- _Written instruction_:
Render the lines as a Markdown table with the columns Row and Line, starting with the line that contains "Given: Switch to the Claro light mode" and going on through the line that contains "tap(974, 72)", leaving out any blank lines.

Extracted data entries:
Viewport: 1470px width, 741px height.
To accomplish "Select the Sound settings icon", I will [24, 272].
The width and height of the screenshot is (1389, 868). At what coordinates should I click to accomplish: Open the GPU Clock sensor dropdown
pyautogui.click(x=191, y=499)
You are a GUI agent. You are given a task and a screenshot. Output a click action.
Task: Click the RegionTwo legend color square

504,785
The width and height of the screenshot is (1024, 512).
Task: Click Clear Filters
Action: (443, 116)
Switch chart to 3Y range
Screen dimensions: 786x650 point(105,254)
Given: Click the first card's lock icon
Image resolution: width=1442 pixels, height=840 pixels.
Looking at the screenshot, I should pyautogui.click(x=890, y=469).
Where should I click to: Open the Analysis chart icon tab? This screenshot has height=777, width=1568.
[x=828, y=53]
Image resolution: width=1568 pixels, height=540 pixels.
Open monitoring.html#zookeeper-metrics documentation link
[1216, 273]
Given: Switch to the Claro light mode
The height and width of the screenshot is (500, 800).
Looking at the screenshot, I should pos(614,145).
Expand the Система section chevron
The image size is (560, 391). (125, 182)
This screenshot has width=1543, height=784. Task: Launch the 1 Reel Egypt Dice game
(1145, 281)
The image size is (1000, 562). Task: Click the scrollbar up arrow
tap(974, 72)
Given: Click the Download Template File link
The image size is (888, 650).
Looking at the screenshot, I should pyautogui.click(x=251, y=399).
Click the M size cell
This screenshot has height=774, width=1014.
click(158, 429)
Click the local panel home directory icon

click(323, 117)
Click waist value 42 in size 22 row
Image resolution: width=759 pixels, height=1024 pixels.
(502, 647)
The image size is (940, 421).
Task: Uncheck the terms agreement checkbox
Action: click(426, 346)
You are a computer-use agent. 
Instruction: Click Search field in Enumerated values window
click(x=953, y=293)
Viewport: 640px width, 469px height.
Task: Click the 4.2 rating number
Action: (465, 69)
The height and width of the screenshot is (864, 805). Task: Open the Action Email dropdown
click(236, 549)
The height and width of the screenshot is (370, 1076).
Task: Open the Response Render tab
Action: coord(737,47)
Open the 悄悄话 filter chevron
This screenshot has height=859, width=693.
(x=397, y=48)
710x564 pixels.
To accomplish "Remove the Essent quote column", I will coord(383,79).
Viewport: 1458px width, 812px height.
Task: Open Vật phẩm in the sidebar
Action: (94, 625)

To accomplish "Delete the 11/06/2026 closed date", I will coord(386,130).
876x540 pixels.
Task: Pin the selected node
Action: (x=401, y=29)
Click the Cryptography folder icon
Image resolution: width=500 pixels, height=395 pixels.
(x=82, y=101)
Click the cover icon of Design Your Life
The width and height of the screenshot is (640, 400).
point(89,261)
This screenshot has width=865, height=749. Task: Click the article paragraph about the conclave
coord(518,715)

- _Task solution_:
| Row | Line |
|---|---|
| 1 | Given: Switch to the Claro light mode |
| 2 | The height and width of the screenshot is (500, 800). |
| 3 | Looking at the screenshot, I should pos(614,145). |
| 4 | Expand the Система section chevron |
| 5 | The image size is (560, 391). (125, 182) |
| 6 | This screenshot has width=1543, height=784. Task: Launch the 1 Reel Egypt Dice game |
| 7 | (1145, 281) |
| 8 | The image size is (1000, 562). Task: Click the scrollbar up arrow |
| 9 | tap(974, 72) |